What this task involves:
Every line in the data below from the one containing "Task: Switch to the 武器 weapon tab" down to the one containing "This screenshot has width=477, height=420.", both included, must be retyped exactly; no other line is to appear.

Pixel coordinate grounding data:
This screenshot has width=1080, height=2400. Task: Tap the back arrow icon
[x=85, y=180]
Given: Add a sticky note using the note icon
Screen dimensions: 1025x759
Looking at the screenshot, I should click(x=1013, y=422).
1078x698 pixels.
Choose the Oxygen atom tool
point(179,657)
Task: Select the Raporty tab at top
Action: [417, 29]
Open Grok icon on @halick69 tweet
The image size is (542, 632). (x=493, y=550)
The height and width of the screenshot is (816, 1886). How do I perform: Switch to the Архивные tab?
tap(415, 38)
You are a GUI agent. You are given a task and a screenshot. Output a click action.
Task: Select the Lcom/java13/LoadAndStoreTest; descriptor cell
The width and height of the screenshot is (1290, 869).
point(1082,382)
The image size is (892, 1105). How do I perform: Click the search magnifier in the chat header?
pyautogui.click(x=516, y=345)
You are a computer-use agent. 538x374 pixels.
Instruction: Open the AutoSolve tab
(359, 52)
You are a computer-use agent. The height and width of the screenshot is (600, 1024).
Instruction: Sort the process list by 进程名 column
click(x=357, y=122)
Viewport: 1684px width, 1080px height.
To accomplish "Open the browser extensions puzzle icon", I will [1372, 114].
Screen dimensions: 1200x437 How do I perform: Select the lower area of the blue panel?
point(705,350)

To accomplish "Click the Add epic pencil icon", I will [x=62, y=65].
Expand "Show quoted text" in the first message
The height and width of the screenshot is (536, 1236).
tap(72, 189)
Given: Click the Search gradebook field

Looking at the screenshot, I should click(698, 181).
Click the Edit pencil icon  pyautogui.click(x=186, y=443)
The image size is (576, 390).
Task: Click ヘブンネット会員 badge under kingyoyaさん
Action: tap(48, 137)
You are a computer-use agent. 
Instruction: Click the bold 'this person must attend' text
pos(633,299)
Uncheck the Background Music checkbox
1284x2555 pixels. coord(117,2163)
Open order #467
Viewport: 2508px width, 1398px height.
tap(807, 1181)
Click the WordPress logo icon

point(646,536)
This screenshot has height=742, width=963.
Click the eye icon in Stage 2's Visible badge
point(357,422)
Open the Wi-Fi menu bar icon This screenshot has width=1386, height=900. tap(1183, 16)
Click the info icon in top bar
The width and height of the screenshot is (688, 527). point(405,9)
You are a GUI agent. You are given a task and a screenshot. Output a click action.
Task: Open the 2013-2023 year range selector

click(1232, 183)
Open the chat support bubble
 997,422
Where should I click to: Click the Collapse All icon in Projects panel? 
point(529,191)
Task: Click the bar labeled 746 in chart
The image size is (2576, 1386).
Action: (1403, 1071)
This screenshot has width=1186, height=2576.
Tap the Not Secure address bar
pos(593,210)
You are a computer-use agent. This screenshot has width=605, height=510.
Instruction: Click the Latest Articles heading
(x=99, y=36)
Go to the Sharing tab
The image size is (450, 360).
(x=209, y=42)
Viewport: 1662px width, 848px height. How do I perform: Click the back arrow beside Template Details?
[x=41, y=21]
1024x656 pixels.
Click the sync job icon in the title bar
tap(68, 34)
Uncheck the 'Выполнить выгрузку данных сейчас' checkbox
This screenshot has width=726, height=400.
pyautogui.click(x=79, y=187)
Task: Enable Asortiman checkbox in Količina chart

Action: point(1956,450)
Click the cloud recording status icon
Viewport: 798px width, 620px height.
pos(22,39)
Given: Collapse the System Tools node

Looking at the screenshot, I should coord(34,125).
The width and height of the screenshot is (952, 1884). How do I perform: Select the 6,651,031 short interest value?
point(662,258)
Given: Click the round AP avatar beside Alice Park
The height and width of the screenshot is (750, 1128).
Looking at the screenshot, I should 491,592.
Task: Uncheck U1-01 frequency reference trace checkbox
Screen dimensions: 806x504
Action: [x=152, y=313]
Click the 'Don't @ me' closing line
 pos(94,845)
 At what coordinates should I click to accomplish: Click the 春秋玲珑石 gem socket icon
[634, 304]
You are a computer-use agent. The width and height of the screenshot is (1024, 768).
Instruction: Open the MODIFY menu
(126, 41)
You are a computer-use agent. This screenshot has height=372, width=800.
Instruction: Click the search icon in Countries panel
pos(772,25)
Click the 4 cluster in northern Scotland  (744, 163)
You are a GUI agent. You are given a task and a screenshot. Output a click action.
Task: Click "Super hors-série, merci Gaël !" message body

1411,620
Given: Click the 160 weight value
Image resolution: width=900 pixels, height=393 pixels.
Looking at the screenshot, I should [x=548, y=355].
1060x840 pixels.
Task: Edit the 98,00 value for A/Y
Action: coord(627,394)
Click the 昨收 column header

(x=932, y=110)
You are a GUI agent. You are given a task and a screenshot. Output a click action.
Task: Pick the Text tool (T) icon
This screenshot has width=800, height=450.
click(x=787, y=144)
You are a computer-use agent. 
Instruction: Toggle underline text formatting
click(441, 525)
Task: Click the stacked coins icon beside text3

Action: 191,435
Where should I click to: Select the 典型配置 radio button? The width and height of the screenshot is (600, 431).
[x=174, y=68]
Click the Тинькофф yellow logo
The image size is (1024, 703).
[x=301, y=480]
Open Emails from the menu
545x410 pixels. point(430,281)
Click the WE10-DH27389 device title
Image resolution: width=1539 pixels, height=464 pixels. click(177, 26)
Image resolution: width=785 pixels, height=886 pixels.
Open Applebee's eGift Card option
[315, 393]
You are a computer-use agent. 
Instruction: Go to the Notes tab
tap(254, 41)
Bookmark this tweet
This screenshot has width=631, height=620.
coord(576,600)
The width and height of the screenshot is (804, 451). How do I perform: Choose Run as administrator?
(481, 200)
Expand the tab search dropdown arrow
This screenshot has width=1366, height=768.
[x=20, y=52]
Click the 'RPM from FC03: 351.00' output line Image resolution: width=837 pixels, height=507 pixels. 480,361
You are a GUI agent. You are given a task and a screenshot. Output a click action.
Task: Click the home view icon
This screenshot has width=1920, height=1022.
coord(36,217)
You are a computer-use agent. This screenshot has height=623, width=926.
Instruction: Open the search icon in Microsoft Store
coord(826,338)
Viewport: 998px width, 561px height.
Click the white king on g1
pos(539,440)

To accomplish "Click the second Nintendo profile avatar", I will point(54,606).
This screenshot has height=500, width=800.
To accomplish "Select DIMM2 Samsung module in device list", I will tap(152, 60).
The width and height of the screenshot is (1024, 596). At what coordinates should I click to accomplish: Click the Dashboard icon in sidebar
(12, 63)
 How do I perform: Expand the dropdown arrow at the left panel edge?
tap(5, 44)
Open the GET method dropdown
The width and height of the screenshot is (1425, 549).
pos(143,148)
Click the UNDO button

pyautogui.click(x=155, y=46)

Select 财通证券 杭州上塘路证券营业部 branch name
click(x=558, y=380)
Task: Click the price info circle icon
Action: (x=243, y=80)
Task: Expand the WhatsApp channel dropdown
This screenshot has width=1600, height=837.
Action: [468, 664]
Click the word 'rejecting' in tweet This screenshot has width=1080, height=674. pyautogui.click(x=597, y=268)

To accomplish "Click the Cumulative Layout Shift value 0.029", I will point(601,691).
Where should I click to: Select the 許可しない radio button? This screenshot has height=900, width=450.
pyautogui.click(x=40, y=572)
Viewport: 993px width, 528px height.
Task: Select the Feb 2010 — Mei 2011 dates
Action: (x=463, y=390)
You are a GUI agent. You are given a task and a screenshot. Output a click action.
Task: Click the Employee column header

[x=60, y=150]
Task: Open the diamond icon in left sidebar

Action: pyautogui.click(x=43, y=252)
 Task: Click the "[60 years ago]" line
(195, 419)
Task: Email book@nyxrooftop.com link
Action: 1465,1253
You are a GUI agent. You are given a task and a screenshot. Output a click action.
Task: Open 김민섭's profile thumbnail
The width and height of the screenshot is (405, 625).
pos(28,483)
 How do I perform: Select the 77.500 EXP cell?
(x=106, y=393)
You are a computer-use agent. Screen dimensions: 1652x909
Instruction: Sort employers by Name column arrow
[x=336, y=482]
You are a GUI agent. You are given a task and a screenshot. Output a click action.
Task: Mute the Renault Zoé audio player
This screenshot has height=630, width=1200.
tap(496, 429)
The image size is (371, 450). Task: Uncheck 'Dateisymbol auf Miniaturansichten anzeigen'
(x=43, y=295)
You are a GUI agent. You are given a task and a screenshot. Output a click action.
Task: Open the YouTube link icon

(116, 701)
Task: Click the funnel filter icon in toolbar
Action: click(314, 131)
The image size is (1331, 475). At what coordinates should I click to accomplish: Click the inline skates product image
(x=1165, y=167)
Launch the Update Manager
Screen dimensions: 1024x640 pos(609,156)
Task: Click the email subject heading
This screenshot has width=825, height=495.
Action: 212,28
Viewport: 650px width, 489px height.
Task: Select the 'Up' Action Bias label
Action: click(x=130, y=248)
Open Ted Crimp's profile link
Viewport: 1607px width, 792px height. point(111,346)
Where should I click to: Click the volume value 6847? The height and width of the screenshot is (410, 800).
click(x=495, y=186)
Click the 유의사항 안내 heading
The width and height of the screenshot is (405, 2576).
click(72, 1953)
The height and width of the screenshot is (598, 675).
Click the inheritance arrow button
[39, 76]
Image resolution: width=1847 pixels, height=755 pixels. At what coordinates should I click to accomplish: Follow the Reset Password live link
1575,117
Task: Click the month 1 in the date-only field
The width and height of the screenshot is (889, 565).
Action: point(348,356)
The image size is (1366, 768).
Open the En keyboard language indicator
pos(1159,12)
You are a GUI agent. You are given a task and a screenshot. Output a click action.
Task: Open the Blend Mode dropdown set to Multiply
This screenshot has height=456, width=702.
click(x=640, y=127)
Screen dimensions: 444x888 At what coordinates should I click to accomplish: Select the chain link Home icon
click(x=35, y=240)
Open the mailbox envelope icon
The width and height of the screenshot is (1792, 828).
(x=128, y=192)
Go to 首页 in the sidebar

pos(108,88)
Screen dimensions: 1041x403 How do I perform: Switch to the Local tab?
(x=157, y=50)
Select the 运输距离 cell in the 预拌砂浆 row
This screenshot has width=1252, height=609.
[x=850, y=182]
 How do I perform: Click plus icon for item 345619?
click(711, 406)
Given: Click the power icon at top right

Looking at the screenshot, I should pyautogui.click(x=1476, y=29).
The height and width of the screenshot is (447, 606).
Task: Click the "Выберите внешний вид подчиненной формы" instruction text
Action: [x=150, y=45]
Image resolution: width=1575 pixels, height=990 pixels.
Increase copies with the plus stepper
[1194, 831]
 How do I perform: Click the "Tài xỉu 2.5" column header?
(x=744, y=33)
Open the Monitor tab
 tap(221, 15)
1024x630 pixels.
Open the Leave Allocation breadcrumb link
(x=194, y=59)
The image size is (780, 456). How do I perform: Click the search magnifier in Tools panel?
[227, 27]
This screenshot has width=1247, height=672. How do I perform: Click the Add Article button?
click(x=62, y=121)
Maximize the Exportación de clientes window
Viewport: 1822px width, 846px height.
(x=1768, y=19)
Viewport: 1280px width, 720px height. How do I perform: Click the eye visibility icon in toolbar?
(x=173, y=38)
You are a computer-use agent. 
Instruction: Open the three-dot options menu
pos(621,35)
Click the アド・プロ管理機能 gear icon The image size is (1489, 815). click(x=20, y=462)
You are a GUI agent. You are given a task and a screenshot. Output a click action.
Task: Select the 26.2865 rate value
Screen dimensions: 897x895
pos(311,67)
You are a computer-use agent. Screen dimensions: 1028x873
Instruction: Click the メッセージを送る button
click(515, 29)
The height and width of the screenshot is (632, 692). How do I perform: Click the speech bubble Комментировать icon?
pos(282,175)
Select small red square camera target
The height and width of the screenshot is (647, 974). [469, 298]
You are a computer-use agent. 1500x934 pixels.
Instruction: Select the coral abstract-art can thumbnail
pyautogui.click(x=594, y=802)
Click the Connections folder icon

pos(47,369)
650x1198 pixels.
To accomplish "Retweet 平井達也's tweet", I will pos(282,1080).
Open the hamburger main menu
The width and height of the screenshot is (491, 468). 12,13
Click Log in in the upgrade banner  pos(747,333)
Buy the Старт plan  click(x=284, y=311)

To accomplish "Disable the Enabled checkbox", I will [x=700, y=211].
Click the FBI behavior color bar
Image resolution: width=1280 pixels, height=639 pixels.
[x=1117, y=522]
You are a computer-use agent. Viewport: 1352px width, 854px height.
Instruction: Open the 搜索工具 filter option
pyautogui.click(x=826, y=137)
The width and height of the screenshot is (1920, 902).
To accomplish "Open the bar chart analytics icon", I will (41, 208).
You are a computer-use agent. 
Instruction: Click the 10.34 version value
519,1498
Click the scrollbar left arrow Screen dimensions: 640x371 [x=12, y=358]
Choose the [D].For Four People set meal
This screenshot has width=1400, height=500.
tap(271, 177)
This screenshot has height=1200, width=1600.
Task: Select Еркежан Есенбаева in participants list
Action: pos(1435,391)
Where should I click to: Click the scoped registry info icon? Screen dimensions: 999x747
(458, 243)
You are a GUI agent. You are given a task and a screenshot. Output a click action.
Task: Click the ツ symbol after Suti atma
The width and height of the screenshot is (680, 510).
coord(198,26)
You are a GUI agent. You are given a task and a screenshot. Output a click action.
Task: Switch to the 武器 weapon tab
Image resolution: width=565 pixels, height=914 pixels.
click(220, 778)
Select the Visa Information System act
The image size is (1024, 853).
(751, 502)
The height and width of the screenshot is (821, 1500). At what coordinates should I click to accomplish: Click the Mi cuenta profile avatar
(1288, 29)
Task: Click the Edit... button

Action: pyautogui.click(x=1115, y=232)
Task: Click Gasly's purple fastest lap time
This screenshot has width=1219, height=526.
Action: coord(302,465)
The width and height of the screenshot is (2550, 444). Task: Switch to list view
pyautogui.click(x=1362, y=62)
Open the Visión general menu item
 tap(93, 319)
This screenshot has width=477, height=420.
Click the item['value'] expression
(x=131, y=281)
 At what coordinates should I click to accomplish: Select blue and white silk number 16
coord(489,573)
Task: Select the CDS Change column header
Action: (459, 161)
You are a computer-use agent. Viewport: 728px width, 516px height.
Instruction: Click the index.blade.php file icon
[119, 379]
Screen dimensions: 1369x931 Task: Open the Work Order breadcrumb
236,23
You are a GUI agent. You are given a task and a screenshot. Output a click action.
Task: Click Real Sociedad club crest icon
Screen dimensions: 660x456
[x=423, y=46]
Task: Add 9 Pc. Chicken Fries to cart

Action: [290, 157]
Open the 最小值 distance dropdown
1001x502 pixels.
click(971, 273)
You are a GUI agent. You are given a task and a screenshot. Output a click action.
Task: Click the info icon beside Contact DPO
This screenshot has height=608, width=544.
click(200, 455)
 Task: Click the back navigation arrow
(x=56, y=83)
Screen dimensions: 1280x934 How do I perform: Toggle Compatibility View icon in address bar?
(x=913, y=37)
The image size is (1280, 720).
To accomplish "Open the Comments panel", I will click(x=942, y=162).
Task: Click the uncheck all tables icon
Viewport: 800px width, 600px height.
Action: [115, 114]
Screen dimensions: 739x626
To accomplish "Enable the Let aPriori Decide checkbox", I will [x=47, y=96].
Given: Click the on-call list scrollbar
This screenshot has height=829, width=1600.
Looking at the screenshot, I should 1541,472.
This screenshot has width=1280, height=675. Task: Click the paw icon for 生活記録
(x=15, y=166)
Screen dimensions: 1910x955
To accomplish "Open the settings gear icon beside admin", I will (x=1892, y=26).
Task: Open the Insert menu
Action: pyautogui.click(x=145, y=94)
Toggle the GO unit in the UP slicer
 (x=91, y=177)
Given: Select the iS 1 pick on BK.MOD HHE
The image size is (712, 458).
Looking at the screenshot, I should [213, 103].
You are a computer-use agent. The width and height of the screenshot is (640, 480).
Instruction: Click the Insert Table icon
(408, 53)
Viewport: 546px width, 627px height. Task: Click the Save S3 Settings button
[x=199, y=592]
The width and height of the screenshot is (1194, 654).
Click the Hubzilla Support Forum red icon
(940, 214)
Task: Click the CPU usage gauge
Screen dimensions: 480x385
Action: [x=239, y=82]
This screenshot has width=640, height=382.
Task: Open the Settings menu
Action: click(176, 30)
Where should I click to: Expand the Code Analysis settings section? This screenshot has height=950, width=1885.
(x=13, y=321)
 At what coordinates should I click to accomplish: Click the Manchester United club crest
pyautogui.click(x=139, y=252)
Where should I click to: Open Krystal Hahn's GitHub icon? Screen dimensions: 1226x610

Answer to this problem:
Task: Switch to the 武器 weapon tab
Image resolution: width=565 pixels, height=914 pixels.
click(220, 778)
Select the Visa Information System act
The image size is (1024, 853).
(751, 502)
The height and width of the screenshot is (821, 1500). At what coordinates should I click to accomplish: Click the Mi cuenta profile avatar
(1288, 29)
Task: Click the Edit... button

Action: pyautogui.click(x=1115, y=232)
Task: Click Gasly's purple fastest lap time
This screenshot has width=1219, height=526.
Action: coord(302,465)
The width and height of the screenshot is (2550, 444). Task: Switch to list view
pyautogui.click(x=1362, y=62)
Open the Visión general menu item
 tap(93, 319)
This screenshot has width=477, height=420.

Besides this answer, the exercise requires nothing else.